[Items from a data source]
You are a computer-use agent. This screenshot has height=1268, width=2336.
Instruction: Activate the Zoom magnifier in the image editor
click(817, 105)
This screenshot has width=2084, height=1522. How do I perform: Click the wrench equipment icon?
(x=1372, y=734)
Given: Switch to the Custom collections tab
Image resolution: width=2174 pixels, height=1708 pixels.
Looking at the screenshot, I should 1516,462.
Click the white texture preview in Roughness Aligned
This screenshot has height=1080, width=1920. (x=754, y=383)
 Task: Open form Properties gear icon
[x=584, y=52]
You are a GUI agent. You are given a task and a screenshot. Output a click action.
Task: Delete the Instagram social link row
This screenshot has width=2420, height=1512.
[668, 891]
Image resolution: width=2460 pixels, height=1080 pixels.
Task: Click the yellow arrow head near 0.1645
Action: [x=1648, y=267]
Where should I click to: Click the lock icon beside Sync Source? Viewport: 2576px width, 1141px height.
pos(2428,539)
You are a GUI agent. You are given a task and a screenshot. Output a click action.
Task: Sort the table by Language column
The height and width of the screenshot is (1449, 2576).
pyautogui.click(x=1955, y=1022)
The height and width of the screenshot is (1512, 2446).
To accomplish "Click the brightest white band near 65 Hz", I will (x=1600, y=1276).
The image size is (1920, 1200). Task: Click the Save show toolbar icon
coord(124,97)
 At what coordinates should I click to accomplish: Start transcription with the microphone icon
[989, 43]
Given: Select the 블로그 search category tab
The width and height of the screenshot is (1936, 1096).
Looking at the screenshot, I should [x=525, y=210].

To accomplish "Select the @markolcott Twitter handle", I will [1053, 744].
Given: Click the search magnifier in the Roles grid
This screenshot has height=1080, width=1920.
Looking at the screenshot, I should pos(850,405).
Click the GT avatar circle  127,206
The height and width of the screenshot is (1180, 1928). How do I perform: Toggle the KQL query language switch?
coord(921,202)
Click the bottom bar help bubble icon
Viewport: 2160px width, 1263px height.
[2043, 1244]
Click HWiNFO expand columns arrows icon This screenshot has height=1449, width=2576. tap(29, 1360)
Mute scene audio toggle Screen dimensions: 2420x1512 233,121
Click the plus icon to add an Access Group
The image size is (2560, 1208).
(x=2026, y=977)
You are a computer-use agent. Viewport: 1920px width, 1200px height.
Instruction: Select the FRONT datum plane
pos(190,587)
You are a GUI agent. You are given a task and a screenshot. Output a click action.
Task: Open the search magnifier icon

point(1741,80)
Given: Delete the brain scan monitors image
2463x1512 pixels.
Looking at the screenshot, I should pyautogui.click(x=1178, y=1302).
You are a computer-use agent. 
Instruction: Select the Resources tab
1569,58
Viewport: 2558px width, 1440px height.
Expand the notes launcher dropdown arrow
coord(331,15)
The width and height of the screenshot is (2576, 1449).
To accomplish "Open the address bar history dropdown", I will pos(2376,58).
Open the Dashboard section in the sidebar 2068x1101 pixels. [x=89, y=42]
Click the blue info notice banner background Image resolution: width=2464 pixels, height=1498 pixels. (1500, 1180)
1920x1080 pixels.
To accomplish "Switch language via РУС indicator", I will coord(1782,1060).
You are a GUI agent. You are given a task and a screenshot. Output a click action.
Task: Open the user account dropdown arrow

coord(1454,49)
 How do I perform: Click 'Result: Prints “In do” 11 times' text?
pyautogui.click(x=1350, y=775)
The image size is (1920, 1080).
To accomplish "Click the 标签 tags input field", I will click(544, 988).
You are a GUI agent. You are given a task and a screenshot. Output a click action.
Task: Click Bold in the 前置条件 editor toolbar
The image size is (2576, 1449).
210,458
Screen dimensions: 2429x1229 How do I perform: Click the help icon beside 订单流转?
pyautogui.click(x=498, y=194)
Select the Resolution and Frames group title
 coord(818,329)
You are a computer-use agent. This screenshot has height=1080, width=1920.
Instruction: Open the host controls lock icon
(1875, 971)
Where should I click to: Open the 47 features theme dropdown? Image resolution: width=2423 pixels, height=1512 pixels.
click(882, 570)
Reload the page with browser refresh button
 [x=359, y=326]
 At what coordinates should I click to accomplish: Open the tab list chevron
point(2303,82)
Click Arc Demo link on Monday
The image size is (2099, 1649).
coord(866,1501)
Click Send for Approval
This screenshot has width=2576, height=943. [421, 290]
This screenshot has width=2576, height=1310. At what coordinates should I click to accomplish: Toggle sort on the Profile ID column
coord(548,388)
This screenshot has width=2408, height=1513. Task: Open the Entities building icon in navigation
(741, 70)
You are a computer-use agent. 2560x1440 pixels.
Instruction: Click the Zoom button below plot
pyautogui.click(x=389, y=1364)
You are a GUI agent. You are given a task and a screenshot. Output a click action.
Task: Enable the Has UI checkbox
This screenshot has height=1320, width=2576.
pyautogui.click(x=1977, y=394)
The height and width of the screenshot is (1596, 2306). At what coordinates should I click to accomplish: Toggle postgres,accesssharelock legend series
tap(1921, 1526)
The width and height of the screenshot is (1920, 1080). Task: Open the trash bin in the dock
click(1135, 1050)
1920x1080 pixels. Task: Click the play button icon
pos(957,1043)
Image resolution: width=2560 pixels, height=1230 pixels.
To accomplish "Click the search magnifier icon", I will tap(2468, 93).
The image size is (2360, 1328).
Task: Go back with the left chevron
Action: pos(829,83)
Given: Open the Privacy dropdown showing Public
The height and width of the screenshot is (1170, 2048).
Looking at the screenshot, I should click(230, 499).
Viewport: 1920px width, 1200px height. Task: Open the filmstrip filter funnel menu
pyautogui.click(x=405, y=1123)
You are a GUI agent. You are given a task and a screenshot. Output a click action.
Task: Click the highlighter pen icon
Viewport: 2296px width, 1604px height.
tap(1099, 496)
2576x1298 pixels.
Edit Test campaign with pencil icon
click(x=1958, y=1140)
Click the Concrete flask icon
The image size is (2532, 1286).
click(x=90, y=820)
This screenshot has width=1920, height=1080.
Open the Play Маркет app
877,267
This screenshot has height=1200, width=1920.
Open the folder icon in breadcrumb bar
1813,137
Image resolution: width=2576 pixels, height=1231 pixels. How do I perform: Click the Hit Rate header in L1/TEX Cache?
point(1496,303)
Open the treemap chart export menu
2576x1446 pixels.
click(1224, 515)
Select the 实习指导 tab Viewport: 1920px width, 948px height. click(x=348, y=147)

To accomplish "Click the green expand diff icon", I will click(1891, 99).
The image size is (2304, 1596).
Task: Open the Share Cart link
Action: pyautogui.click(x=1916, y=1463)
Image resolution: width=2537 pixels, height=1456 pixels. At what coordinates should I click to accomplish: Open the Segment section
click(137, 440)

◆ TASK BRIEF: Across the records above, tally the lines that contain "Delete" and return the number alone.

◆ EXERCISE OUTPUT: 2